WHAT IS REQUIRED
Reproduce the records exactly. Leave the pictures out.

*** DATA Section Begins ***

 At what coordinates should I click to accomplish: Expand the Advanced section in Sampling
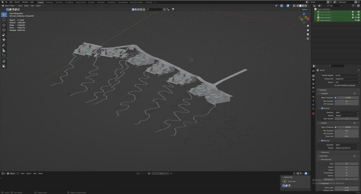click(324, 152)
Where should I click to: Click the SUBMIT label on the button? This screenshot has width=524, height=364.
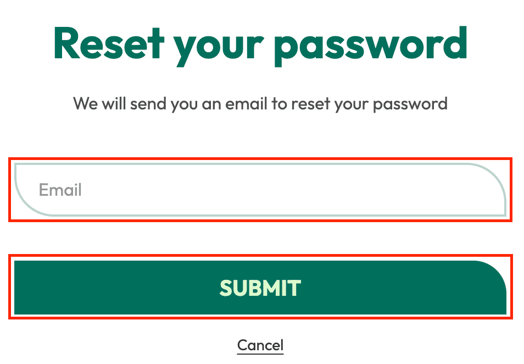click(260, 288)
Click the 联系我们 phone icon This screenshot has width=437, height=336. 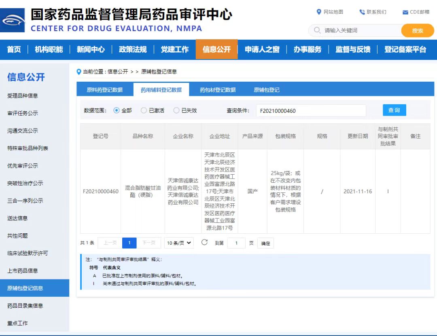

*** DATA Section Ends ***

COMPLETED EXERCISE
 At what coordinates should I click to accomplish: Expand the Advanced section in Sampling
click(324, 152)
Where should I click to: Click the SUBMIT label on the button? This screenshot has width=524, height=364.
click(260, 288)
Click the 联系我们 phone icon This screenshot has width=437, height=336. 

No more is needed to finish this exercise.